Day: January 6, 2005

Pour Marketing

The front of the shirt reads, “ghotic,” written in a font befitting the dust jacket of an Anne Rice novel. Down the sleeves and on the back there is a stupefying message, intended, I’m sure, to be mystifying or even dreadful and chilling:

This shirt, found at outdoor markets around southern Poland, is all the rage at the moment. It seems that at least thirty percent of the girls at school have one.

It seems strange that manufacturers want to incorporate “cool” foreign languages into their design, but “cool” text with such idiotic mistakes defeats the purpose. Why not just put gibberish on shirts if comprehensible meaning has no value? Why not put some squiggles and dots and call it Arabic? Or go to a Chinese language website and pick some of the characters at random?

This is the story of our times, when style consistently trumps content. Image is everything. First impressions are almost always visible, and pop culture is always dictating in which form the initial impressions should be in order to be considered “good.” Or even “cool.” That explains why so many of my female students wear clothes that bare their midriffs even when there’s a half meter of snow on the ground, and pluck their eyebrows within a millimeter of extinction. Chinese culture crippled its women with foot binding; Polish culture freezes them and has them running around with nonsense written on their clothes.

Ginger Snaps

Despite the stereotypical relationship prevelant in Western culture, I get on very well with my mother-in-law. She’s a retired Russian teacher who gardens during the summer and crochettes through winter — fresh veggies, beautiful flowers, and handmade Christmas tree ornaments.

I like her a lot.

She’s not very technologically savvy, though. We all love her, but — bless her sweet Polish heart — she just doesn’t feel comfortable with much of anything electronic.

My in-laws got their first microwave oven a couple of years ago (?!). It’s a little, basic job, with a manual timer egg-timer type mechanism and limited settings.

I could sense disaster in the offing.

One evening, my not-yet-then-wife and I were sitting upstairs when I caught a whiff of something burning. “Something happened down in the kitchen,” I thought, expecting the faint odor to disappear rather quickly. Instead, it grew stronger. We headed downstairs to see what was going on.

In the kitchen, on a stool in front of the microwave, sat my dear not-yet-then-mother-in-law, fretting and wringing her hands.

“Oh dear! Oh no!” she was muttering.

Seems she’d wanted to warm up some ginger-snaps for a snack and, not knowing how long it would take, set the egg-timer microwave to something like three minutes.

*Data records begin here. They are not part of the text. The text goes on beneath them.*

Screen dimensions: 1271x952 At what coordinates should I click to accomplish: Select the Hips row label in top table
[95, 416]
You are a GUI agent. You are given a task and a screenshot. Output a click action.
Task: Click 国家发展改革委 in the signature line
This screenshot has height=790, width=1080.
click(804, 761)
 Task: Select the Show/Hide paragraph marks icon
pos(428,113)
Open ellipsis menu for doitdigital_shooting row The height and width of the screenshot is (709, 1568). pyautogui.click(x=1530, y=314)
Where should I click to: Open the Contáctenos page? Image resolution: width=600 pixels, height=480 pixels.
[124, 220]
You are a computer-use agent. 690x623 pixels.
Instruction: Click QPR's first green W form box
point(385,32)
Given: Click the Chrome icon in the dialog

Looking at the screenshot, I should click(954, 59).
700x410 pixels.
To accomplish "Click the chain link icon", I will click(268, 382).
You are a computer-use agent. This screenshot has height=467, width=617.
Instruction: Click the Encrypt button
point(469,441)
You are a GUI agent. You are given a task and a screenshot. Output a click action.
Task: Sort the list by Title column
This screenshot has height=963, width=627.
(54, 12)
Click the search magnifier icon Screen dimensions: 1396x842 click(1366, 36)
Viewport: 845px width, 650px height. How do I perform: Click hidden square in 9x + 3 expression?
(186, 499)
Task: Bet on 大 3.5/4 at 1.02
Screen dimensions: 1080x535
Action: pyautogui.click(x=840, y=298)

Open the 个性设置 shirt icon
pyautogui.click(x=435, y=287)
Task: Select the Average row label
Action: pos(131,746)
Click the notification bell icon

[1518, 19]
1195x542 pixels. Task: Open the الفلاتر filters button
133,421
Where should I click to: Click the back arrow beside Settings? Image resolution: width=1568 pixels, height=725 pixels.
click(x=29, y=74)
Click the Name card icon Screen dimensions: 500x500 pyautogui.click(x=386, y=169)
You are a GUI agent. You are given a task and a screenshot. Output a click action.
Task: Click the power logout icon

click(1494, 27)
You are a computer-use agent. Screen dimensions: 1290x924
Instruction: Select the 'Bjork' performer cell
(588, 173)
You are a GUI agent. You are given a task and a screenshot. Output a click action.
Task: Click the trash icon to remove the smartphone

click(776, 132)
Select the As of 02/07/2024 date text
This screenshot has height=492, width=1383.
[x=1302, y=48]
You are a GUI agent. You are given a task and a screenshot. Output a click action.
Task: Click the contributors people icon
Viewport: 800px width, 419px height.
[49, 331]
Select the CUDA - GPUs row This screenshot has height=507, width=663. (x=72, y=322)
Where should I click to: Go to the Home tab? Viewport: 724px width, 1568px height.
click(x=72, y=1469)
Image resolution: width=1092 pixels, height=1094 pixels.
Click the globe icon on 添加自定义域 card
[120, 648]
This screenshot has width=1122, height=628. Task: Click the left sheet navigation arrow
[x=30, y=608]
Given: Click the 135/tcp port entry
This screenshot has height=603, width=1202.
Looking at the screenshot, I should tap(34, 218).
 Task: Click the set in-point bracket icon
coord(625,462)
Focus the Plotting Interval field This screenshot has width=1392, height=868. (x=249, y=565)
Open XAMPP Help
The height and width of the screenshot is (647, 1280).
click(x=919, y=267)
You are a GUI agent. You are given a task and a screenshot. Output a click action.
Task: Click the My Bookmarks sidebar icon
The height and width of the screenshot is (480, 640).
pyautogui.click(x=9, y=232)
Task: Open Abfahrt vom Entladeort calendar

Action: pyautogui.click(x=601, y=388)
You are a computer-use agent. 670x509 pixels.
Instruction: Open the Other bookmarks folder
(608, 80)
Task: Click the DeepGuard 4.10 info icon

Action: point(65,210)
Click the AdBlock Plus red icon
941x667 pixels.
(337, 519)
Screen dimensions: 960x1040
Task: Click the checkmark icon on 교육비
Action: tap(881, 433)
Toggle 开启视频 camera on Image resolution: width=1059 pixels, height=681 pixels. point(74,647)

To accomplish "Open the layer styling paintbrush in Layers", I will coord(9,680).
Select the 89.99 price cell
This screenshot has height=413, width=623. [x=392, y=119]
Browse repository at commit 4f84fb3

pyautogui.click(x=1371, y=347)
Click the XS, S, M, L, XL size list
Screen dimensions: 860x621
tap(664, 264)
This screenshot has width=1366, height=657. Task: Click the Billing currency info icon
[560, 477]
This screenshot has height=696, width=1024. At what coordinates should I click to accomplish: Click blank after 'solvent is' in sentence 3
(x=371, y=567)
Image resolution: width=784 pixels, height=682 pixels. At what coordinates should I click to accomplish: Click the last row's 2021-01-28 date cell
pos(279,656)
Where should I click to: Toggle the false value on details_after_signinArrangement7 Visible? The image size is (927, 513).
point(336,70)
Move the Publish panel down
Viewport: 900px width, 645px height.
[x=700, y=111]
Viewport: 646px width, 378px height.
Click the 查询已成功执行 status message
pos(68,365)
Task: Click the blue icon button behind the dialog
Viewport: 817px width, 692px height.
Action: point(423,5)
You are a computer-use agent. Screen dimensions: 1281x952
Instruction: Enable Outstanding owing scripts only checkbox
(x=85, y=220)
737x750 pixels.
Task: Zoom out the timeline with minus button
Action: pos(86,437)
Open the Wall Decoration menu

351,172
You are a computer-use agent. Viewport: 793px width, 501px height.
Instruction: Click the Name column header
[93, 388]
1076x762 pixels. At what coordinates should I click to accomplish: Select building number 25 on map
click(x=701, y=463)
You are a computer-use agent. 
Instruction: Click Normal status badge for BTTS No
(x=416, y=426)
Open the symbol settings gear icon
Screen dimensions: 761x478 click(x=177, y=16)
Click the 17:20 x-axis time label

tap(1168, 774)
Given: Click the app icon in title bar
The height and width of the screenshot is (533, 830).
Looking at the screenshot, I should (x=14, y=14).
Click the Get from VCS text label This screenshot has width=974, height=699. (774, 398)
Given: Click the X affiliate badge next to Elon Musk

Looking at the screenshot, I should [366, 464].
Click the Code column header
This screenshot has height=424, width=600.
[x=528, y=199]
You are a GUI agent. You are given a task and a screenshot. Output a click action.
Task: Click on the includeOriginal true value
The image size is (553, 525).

She didn’t know she could just turn it back to zero to turn it off.

She didn’t know she could just open the door to turn it off.

She didn’t know she could, in a worst-case scenario, unplug the microwave.

So she sat there, watching the ginger-snaps slowly carbonize, worrying herself silly about how much smoke was in the kitchen and promising herself never again to use the microwave.